**Document segment**

::::

Some additional candidates for plant secondary metabolites derived from PKS III-catalysed biosynthesis have been discussed previously (Schröder 1997). Among them, diarylheptanoids are one of the most interesting groups. Linear diarylheptanoids, especially curcumin, increasingly attract attention as food additives due to their anti-oxidative, anti-inflammatory and cancer-protective activities (Chattopadhyay et al. 2004). Polycyclic aromatic diarylheptanoids of the phenylphenalenone type are phytoalexins of Musaceae and are involved in pathogen defence of the Haemodoraceae as well. The available evidence indicates that curcumin and other linear diarylheptanoids are formed from two phenylpropanoids and a one-carbon unit derived from malonate. Labelling studies with phenylphenalenone-producing root cultures of Anigozanthos preissii (Haemodoraceae) (Hölscher 1996, 1995) and Musa plants (Kamo et al. 2000) clearly showed incorporation of two phenylpropanoid units and C-2 of the acetate or malonate. Intramolecular cycloaddition of a diarylheptanoid resulting in phenylphenalenones (Bazan et al. 1978; Hölscher and Schneider 1995) indicated that diarylheptanoids are intermediates of phenylphenalenone biosynthesis and that phenylphenalenones are a subgroup of diarylheptanoids.

Although some details are still hypothetical (Hölscher 1996), diarylheptanoids and phenylphenalenones are clearly derived from the phenylpropanoid pathway (Fig. 1). In plants, due to the occurrence of diarylheptanoids and phenylphenalenones bearing differently substituted aryl moieties at the terminal positions of the C-7 chain, a branching relatively early in the pathway has to be hypothesized. In one branch, cinnamic acid is modified by hydroxylation followed by the formation of the CoA ester. The next step postulates a chain extension by a malonyl-CoA-derived C-2 unit, leading to a diketidyl-CoA intermediate. The diketide is anticipated to undergo a second condensation with a phenylpropanoid-CoA unit derived from the other biosynthetic branch. The details are not understood, but the reaction(s) to the diarylheptanoid must involve the removal of the terminal carboxyl group of the diketidyl intermediate.

Fig. 1
figure 1

Proposed biosynthetic pathway to diarylheptanoids and phenylphenalenones. Variations in the aryl substitution, phenylpropanoid side chain and by post-processing enhance the structural diversity of the products. Reduction of the double bond at C-2 of the diarylheptanoid is required prior to cyclization to phenylphenalenones

The condensation step between a phenylpropanoid-CoA and malonyl-CoA (see box in Fig. 1) is typical for a type III PKS reaction. Thus, the strategy was to search for CHS-related cDNAs using degenerate primers, followed by heterologous expression, characterization of the recombinant protein and in vitro investigations about whether the protein carried out a reaction that would be compatible with a role in the initial step of the diarylheptanoid synthesis.

::::

**Task to complete**
Copy the diarylheptanoid biosynthesis text between "The condensation step" and "the diarylheptanoid synthesis.", inclusive, and change "degenerate primers" to "specific primers".

**Data to examine**
::::

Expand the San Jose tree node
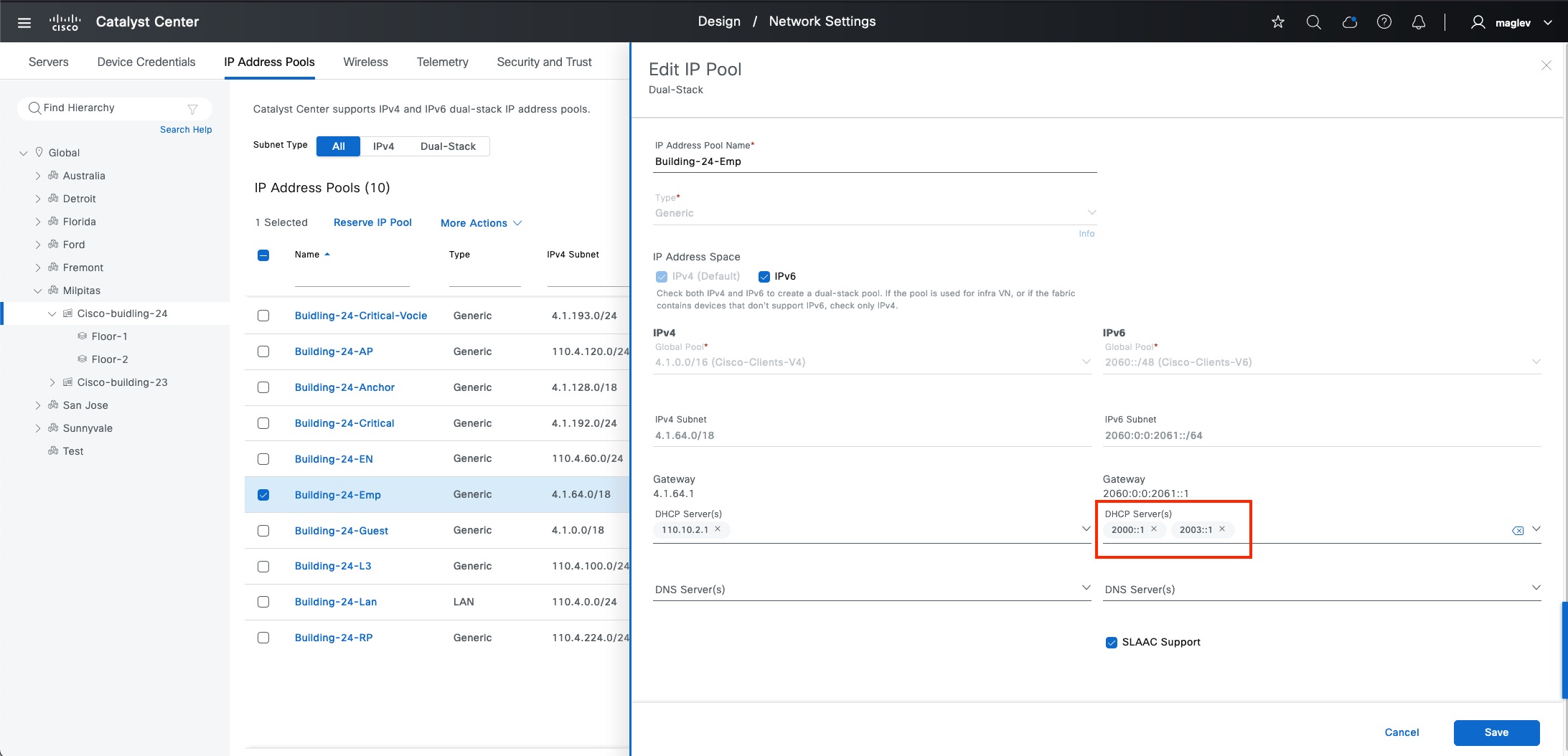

::::

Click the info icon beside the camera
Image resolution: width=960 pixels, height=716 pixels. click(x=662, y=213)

::::

**Response below**
The condensation step between a phenylpropanoid-CoA and malonyl-CoA (see box in Fig. 1) is typical for a type III PKS reaction. Thus, the strategy was to search for CHS-related cDNAs using specific primers, followed by heterologous expression, characterization of the recombinant protein and in vitro investigations about whether the protein carried out a reaction that would be compatible with a role in the initial step of the diarylheptanoid synthesis.